───── SOURCE INFORMATION ─────

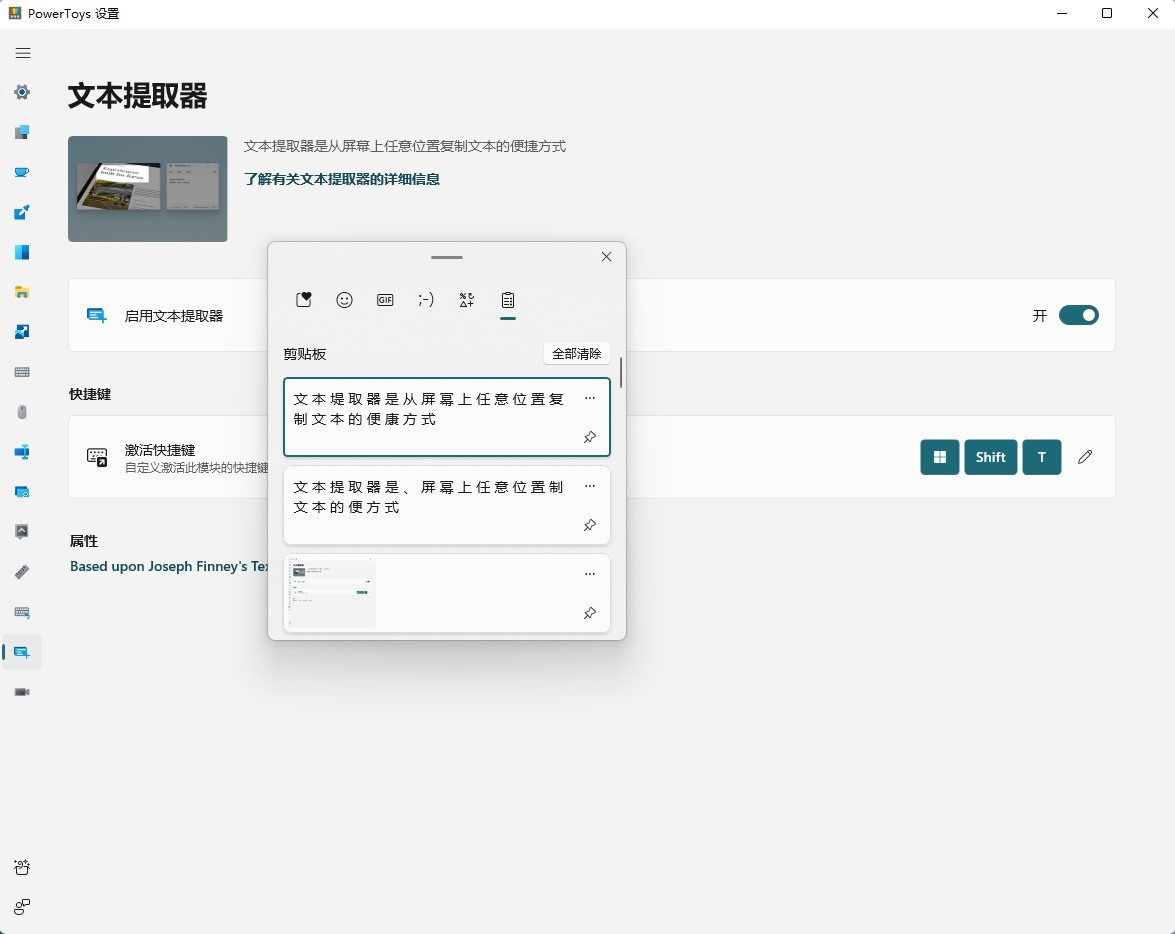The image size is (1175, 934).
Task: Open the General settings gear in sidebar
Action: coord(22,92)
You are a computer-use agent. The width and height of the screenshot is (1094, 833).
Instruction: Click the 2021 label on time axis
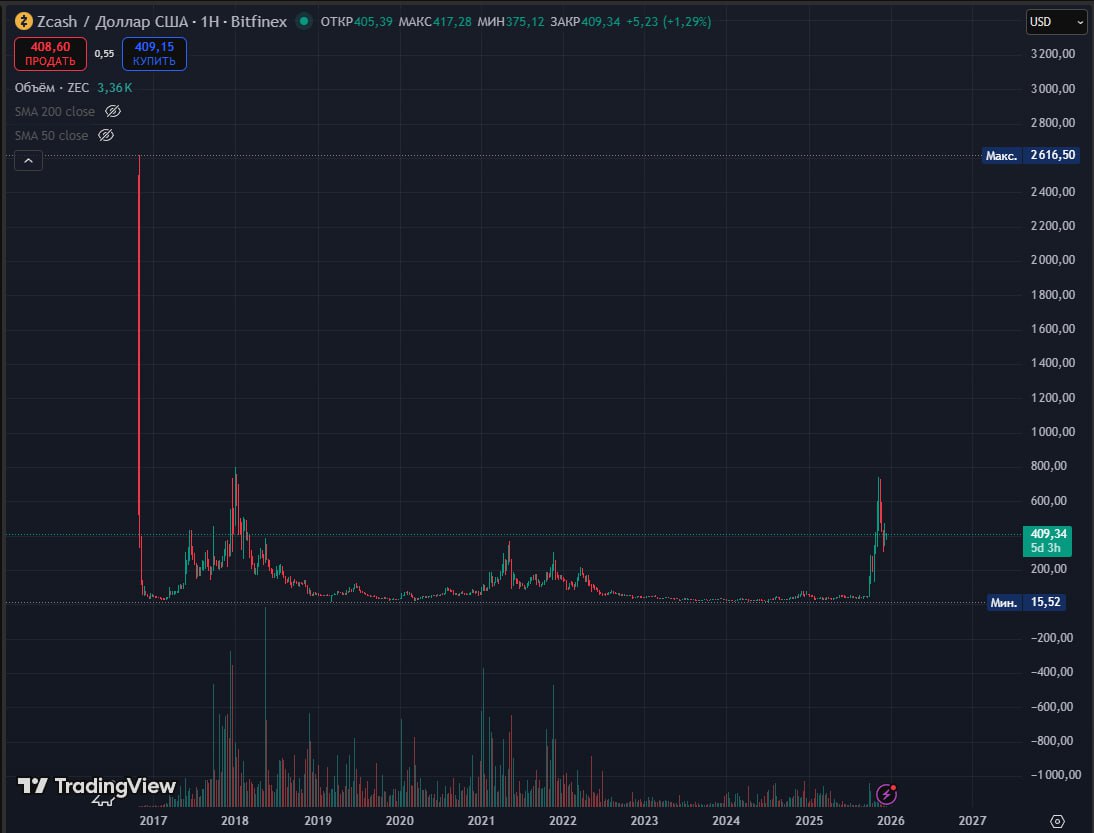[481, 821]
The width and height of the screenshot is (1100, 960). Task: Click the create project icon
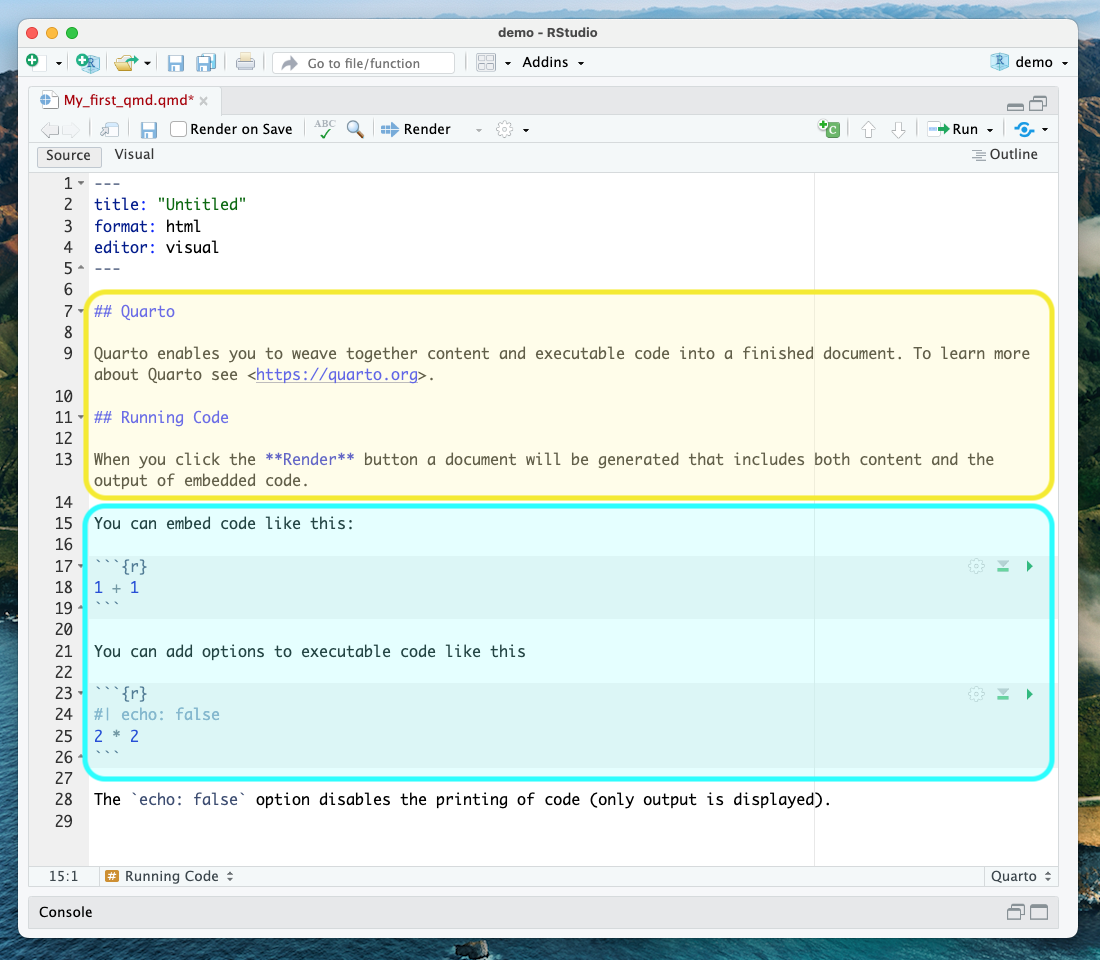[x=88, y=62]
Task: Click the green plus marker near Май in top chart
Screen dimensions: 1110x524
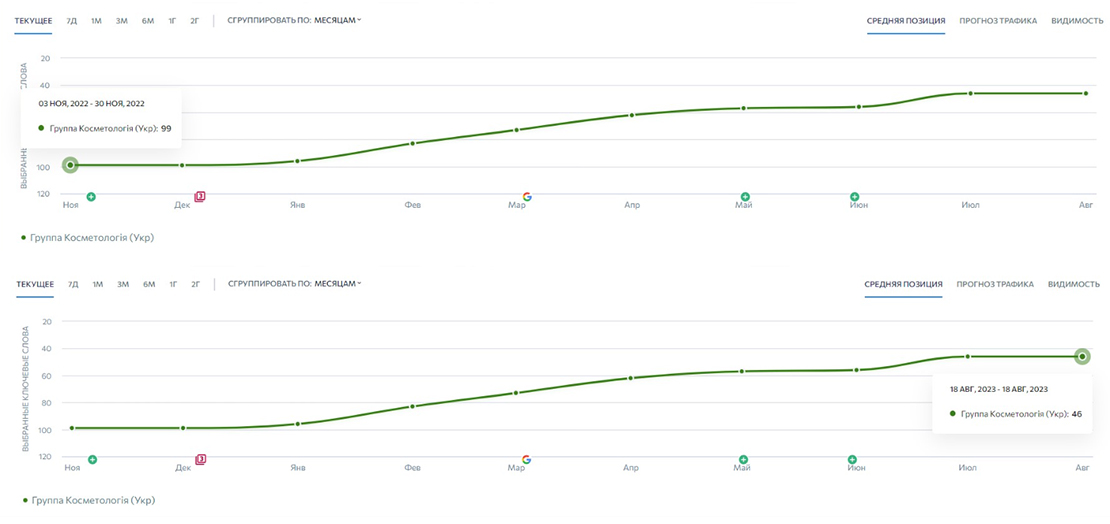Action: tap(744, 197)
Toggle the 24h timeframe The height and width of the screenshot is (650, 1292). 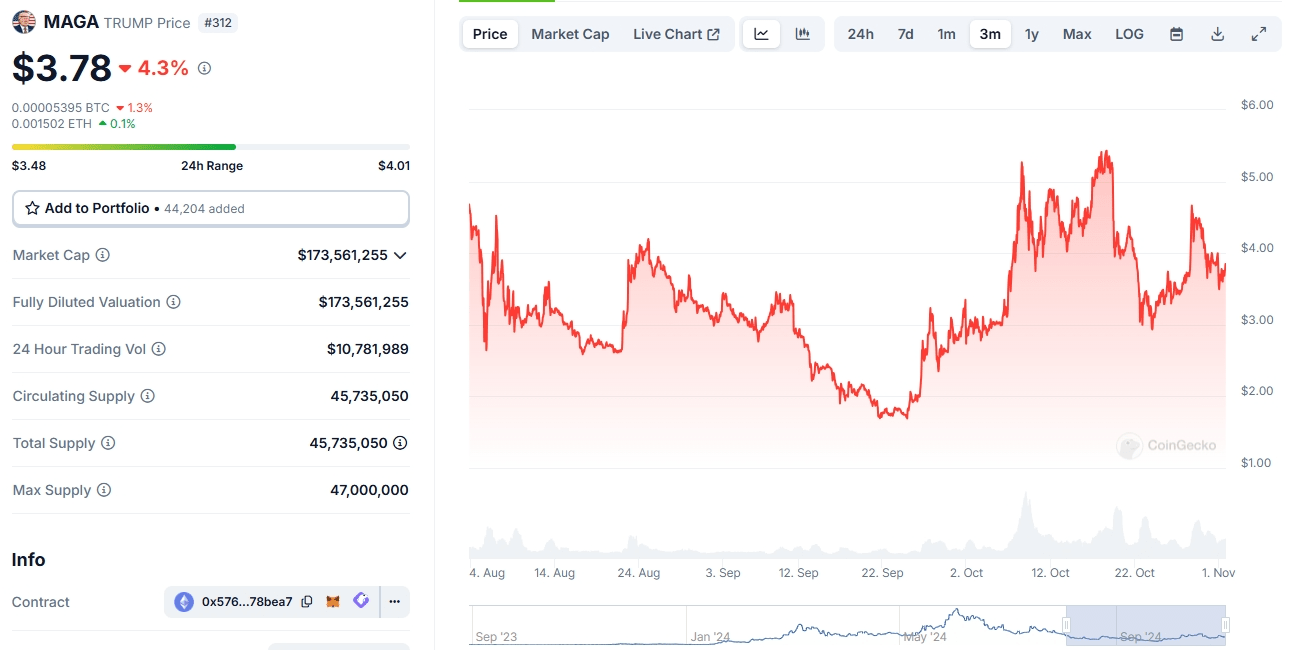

─────

[EXERCISE REQUIREMENTS]
Only the lines from the one containing "You are a computer-use" through the end of the records are wanted, set down exactly and without their pictures.

[ANSWER SPACE]
You are a computer-use agent. The width and height of the screenshot is (1094, 833).
Instruction: Click the 2021 label on time axis
[481, 821]
The width and height of the screenshot is (1100, 960). Task: Click the create project icon
[x=88, y=62]
Task: Click the green plus marker near Май in top chart
Screen dimensions: 1110x524
Action: tap(744, 197)
Toggle the 24h timeframe The height and width of the screenshot is (650, 1292). 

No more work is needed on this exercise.